**EXERCISE DIRECTIONS**: Format the records from the line holding "Porte biscornue (791, 1739)" through the line holding "Porte en acacia (616, 1669)", inclusive, as a Markdown table with the columns Row and Entry. Skip any blank lines.

**STORED DATA**:
::::::::

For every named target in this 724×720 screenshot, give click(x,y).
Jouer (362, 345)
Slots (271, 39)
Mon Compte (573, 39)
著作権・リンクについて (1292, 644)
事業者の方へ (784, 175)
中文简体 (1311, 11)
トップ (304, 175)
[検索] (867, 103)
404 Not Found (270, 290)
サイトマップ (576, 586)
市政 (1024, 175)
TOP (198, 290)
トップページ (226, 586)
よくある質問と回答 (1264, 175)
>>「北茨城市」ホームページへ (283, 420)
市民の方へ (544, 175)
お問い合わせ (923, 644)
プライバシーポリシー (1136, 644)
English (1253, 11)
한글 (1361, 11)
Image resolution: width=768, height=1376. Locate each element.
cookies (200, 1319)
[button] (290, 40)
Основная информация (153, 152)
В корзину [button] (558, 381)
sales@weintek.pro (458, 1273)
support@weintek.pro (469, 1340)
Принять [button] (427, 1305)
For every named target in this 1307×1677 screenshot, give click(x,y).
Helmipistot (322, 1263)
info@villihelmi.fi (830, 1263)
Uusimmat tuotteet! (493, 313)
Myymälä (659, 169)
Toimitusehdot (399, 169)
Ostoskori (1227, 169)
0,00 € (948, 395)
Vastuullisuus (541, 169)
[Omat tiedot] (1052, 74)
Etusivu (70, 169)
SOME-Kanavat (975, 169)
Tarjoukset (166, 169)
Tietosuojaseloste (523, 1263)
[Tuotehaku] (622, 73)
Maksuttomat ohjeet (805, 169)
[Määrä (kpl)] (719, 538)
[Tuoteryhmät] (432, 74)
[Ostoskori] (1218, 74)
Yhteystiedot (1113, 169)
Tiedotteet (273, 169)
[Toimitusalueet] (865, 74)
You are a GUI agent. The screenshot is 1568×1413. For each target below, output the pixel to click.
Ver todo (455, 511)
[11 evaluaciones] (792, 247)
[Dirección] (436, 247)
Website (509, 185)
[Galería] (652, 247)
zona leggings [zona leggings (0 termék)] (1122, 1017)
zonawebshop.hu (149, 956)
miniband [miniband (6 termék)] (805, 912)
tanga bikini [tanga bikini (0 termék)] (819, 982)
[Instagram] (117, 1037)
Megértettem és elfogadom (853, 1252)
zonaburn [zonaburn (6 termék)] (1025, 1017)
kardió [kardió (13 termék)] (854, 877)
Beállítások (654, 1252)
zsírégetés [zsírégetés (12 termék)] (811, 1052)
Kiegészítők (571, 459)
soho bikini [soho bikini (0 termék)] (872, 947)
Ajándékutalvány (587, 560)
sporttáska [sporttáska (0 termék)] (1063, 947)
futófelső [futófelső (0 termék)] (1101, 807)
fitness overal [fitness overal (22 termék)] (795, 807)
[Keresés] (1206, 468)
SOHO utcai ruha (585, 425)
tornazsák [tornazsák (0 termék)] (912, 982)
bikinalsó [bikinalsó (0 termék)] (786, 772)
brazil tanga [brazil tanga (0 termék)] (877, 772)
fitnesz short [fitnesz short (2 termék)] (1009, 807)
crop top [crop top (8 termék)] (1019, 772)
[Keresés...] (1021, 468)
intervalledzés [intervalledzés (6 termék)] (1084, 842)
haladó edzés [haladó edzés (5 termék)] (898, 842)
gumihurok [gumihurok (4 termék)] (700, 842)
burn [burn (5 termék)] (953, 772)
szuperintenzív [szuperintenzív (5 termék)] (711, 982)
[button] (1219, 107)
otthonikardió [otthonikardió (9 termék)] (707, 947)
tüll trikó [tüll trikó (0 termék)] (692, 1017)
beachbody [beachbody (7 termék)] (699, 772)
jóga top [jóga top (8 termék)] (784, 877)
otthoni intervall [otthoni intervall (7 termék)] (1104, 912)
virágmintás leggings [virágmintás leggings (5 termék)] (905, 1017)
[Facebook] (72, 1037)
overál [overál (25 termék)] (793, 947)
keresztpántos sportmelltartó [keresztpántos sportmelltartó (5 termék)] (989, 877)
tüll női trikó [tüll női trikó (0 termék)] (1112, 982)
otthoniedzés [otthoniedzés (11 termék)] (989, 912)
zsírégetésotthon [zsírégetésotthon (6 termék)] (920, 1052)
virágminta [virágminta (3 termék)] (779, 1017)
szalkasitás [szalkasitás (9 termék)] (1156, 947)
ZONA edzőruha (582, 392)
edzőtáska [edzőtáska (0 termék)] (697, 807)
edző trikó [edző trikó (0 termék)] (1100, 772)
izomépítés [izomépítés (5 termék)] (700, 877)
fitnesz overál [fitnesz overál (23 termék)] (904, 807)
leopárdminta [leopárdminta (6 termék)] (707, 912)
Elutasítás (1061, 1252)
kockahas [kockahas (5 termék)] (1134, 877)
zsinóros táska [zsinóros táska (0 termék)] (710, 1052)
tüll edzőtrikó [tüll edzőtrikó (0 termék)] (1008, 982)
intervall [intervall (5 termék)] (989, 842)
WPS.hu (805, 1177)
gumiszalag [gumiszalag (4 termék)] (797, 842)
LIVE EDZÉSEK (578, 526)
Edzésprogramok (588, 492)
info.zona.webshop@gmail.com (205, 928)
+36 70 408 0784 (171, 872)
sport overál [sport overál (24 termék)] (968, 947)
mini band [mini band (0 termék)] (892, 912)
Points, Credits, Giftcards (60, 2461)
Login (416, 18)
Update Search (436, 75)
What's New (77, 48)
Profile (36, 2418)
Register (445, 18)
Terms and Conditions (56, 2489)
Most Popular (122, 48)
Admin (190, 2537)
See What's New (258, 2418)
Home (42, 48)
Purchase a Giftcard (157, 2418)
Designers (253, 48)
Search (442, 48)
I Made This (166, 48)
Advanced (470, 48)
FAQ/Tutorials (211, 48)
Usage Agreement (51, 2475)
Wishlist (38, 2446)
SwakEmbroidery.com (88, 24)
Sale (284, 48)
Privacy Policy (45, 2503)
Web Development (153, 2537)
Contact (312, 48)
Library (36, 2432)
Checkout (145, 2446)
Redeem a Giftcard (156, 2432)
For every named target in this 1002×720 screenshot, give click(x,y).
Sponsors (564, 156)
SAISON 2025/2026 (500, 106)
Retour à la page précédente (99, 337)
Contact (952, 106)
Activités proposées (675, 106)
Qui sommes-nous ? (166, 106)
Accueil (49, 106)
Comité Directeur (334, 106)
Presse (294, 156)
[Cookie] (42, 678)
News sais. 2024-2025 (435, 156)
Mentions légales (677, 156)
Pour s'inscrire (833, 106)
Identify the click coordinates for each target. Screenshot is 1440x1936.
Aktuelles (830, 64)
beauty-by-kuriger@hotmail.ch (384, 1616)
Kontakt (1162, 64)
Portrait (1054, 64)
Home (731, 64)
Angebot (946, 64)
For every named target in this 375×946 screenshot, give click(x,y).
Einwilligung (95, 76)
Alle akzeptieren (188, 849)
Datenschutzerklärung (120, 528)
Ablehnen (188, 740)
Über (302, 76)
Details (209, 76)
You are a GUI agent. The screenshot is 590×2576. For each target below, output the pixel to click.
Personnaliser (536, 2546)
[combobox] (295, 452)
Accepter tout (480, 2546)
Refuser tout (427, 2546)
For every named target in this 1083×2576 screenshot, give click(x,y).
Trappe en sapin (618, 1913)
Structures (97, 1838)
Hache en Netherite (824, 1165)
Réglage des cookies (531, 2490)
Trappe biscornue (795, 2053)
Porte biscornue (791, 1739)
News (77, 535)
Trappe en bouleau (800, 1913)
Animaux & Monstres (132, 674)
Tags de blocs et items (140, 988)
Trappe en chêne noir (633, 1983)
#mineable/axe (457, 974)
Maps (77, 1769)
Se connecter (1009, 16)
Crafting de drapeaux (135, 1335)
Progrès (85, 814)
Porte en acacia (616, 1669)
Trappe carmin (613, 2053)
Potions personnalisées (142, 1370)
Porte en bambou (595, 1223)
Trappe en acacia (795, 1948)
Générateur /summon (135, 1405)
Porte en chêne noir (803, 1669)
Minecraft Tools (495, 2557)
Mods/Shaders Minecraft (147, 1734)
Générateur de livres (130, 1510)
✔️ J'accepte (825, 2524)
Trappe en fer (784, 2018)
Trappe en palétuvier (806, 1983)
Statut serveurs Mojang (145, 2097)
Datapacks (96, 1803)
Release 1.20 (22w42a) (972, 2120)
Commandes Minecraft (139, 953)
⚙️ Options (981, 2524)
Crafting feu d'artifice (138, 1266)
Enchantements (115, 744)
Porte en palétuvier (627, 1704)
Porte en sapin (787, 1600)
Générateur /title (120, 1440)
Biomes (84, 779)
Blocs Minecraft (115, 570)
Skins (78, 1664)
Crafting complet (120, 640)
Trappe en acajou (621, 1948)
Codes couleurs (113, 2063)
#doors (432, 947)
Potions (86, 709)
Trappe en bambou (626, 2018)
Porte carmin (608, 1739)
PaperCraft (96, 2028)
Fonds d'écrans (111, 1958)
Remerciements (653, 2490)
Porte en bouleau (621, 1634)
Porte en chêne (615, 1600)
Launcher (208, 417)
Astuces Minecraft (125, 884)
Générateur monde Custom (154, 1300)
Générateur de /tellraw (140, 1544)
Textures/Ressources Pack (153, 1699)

::::::::

**COMPLETE RESPONSE**:
| Row | Entry |
|---|---|
| 1 | Porte biscornue (791, 1739) |
| 2 | News (77, 535) |
| 3 | Trappe en bouleau (800, 1913) |
| 4 | Animaux & Monstres (132, 674) |
| 5 | Tags de blocs et items (140, 988) |
| 6 | Trappe en chêne noir (633, 1983) |
| 7 | #mineable/axe (457, 974) |
| 8 | Maps (77, 1769) |
| 9 | Se connecter (1009, 16) |
| 10 | Crafting de drapeaux (135, 1335) |
| 11 | Progrès (85, 814) |
| 12 | Porte en acacia (616, 1669) |